Are there any entry level jobs that teach technical skills?
I'm 22, didn't do so hot first time around in college (Psychology program at a school I didn't care for) and am trying to go back. I don't have much money and am also trying to enlist in the reserves to help with that, but suffered an injury that is making the process take quite a while. Basically right now I am a 22 year old, who has been highly proficient in test-taking (top 8% ASVAB, to 20% ACT, etc.) but has never been a great student, and am struggling to find jobs that excite me in the slightest or give me any skills. I love studying psychology and science on my own, but am very interested in learning some hands-on technical skills which I have had very little exposure to. I would be thrilled to get experience in anything from working at a local airport helping with aircraft maintenance, or in an auto shop, to learning some computer hardware or software skills or electronics. I've heard from older people that this sort of thing used to be the norm through apprenticeships and hands-on training, but today it seems like all I can find is what is available through paying thousands for college tuition and supporting yourself for four years of school through bagging groceries or doing security or something. The military seems like the best option for obtaining these skills and getting work experience, but again, I am having some health issues that are prohibiting that at current. Any advice for someone in my position would be greatly appreciated! Thanks!

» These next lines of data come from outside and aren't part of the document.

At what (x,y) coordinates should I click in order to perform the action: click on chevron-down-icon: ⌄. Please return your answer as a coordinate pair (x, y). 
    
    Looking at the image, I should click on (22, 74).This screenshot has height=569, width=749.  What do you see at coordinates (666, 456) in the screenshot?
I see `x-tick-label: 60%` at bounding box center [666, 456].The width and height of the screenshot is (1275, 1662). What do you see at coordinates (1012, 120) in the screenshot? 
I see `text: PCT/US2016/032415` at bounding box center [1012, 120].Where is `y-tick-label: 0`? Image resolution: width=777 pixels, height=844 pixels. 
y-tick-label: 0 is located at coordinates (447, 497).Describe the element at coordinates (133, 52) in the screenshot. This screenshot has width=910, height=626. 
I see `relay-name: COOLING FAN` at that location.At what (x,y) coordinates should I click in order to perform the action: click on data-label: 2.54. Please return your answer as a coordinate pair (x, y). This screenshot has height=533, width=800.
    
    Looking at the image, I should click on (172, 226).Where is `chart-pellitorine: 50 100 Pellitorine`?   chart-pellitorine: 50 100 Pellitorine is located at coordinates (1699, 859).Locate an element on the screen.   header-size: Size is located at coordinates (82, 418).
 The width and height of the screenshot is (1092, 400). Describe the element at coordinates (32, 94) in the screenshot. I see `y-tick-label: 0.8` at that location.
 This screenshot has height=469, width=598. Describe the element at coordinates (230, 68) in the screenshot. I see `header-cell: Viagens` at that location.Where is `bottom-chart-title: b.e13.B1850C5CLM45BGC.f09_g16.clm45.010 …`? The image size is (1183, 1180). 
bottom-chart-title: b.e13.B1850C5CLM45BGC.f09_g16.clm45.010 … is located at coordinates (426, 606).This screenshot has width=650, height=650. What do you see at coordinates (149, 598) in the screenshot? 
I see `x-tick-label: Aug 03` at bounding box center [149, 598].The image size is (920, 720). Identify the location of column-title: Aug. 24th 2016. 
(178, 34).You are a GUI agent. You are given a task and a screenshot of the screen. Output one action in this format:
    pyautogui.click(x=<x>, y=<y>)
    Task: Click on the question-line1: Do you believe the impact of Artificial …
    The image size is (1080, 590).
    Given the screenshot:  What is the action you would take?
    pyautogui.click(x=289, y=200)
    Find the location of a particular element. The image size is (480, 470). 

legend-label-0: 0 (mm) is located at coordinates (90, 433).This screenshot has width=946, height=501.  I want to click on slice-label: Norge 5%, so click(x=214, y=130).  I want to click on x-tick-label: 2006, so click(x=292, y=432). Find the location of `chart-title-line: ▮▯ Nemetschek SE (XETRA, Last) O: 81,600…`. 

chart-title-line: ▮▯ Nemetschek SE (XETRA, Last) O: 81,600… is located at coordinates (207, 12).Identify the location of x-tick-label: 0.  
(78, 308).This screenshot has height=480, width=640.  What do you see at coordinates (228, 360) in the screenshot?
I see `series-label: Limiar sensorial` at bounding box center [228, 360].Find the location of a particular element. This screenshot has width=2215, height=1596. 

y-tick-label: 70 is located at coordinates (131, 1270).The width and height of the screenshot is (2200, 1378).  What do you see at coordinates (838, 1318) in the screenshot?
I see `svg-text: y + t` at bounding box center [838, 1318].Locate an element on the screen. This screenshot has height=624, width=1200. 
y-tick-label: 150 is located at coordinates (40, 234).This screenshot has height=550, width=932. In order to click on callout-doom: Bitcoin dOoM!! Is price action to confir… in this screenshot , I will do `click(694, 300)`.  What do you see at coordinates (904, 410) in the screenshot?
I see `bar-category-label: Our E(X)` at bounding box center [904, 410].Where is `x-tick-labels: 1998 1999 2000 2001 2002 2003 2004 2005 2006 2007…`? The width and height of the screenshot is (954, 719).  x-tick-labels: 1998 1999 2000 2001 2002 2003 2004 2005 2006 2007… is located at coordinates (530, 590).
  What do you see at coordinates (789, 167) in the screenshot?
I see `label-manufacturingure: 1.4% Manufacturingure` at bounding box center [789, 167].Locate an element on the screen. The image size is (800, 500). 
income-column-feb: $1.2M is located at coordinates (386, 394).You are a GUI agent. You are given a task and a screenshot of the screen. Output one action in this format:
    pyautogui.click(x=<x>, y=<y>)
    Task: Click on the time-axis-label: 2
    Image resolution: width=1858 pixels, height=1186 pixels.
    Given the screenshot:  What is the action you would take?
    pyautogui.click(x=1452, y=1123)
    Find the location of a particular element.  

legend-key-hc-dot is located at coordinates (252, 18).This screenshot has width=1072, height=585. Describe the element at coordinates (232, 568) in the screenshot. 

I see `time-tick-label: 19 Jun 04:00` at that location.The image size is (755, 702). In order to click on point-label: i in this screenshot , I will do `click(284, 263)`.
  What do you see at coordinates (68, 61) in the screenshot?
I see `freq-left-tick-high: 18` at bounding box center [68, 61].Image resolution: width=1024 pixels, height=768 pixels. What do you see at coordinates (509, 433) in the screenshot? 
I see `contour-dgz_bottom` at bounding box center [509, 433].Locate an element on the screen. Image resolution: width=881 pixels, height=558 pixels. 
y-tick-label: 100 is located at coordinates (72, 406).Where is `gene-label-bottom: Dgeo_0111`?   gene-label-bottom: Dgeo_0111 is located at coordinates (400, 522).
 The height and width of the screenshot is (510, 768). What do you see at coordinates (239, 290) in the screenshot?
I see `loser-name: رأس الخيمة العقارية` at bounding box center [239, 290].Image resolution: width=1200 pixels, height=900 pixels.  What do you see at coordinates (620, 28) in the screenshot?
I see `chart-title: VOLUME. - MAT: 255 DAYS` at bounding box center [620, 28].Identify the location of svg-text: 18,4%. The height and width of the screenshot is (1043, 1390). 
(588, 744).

- MamawidsomLv 74 months ago
Employers rarely hire people who they need to train in the basic skills of the job. Sure, they will train you on the specific software or how to use a specific machine, but they expect you to be proficient in general aspects of how those things work.
If you want to be an airline mechanic, sign up for a trade school training program -- or getting to the air force.
I think the issue is that you expect a job to make you happy, give you with training, and provide you with interesting work. That isn't how life works. You and you alone are responsible for developing your own skills and knowledge and applying them to jobs based on the requirements of those jobs. If you are lucky, you find work that pays decently and provide some sense of satisfaction. You use your personal time to find fulfillment with hobbies, activities, and relationships.
- TasmLv 64 months ago
The military is your best bet. They will train you and pay you. I would try for the Airforce first, that is the best one. Although, they have a space force now which might be cool.
- Anonymous4 months ago
In the real world, test taking is not really of much value.